## Task directions
Go through the records and report each line holding the string "pixel".
--
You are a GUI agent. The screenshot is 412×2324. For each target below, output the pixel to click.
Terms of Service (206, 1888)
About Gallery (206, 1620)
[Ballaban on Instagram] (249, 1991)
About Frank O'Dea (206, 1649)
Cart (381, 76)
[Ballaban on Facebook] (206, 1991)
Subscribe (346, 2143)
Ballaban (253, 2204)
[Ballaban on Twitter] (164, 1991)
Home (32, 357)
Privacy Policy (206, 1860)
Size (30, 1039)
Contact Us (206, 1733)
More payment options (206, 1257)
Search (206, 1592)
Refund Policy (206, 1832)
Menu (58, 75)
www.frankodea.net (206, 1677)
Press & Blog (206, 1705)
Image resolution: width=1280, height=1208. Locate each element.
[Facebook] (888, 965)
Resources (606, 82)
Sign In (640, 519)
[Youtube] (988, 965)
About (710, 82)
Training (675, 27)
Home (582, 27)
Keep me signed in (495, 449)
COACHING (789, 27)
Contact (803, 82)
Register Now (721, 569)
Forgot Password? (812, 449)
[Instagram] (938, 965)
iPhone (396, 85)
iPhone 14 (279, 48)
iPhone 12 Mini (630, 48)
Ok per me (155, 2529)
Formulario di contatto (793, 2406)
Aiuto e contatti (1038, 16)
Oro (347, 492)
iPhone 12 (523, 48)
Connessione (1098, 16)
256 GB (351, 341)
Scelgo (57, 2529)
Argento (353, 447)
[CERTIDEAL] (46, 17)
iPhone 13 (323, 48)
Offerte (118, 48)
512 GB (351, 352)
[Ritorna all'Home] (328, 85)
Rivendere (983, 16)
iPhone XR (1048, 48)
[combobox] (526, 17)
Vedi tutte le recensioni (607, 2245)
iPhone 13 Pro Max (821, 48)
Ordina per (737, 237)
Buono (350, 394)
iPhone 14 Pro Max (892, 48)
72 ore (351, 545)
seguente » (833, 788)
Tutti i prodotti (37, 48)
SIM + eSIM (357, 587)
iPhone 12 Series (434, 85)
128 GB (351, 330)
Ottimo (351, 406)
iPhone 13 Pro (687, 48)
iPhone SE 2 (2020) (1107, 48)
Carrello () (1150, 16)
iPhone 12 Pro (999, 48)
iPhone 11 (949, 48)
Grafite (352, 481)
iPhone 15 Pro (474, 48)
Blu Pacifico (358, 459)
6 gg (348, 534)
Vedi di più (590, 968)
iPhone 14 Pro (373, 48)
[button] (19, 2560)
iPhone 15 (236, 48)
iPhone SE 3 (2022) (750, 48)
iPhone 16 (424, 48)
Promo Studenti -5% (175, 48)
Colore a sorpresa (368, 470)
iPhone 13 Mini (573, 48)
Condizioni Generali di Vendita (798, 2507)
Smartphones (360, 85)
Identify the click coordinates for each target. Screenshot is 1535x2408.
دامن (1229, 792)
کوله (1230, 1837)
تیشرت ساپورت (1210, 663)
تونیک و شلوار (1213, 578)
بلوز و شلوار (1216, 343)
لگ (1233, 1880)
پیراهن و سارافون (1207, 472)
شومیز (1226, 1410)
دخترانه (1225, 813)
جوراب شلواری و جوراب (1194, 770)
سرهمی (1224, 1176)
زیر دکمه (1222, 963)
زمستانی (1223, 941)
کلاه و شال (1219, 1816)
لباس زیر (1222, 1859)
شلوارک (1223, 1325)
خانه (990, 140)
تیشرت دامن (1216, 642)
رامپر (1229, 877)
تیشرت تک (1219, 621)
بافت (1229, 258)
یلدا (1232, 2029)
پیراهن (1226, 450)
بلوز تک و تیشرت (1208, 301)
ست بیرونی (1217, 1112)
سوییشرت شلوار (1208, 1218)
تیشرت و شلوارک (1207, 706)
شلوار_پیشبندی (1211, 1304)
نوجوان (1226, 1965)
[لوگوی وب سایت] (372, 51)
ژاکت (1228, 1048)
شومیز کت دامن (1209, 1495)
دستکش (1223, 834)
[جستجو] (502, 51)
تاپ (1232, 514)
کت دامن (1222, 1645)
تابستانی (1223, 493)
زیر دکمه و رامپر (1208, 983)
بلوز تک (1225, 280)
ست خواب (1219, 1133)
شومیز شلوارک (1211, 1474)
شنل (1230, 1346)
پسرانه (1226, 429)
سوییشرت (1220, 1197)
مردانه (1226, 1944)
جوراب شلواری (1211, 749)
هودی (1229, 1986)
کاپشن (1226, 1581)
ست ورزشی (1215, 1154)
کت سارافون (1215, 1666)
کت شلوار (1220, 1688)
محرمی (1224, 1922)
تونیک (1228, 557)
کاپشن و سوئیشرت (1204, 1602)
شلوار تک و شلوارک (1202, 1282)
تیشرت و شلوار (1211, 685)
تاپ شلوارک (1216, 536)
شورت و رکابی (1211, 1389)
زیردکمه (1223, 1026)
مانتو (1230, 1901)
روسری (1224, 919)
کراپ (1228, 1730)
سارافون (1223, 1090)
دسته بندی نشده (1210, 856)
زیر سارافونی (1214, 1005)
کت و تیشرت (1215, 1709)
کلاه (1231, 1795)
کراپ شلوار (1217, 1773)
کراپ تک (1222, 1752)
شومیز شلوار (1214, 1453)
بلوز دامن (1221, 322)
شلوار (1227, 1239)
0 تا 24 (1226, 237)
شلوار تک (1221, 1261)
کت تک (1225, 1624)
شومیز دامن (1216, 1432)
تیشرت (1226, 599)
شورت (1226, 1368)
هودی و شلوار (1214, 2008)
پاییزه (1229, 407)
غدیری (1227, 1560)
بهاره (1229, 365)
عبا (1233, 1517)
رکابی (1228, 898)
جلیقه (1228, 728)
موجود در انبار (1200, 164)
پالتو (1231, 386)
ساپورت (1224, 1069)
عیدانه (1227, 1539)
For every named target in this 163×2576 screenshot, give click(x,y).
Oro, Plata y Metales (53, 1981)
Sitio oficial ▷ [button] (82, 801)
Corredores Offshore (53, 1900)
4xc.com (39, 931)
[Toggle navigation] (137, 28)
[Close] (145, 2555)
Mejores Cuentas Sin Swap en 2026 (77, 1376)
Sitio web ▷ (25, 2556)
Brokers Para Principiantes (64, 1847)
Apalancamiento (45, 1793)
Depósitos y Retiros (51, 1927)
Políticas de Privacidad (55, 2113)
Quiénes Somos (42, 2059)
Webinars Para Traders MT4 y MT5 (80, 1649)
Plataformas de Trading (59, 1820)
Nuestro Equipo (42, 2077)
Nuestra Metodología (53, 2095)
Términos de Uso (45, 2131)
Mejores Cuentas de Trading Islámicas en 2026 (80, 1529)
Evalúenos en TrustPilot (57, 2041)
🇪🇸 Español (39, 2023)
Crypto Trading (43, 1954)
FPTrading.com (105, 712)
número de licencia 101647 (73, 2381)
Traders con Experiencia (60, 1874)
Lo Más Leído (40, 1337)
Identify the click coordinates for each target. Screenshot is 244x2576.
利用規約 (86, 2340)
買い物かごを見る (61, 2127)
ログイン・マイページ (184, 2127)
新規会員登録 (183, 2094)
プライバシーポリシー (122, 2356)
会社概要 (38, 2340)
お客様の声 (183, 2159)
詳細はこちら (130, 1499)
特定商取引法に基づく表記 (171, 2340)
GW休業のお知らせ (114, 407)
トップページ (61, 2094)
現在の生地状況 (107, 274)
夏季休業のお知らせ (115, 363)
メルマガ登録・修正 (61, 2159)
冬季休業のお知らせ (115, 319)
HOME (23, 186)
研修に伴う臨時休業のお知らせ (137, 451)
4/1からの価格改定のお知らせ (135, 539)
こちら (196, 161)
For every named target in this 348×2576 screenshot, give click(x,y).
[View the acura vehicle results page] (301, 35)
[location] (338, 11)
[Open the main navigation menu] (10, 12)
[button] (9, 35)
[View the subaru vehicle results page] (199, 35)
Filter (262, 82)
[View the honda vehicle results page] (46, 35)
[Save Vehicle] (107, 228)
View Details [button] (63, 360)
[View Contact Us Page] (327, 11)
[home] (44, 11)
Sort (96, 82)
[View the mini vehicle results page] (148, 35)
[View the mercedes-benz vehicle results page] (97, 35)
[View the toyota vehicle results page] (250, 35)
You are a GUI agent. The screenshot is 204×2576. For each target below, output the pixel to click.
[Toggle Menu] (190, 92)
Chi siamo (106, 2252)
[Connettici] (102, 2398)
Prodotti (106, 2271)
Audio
--
## Solution below
You are a GUI agent. The screenshot is 412×2324. For each target below, output the pixel to click.
You are a GUI agent. The screenshot is 204×2576. For each target below, output the pixel to click.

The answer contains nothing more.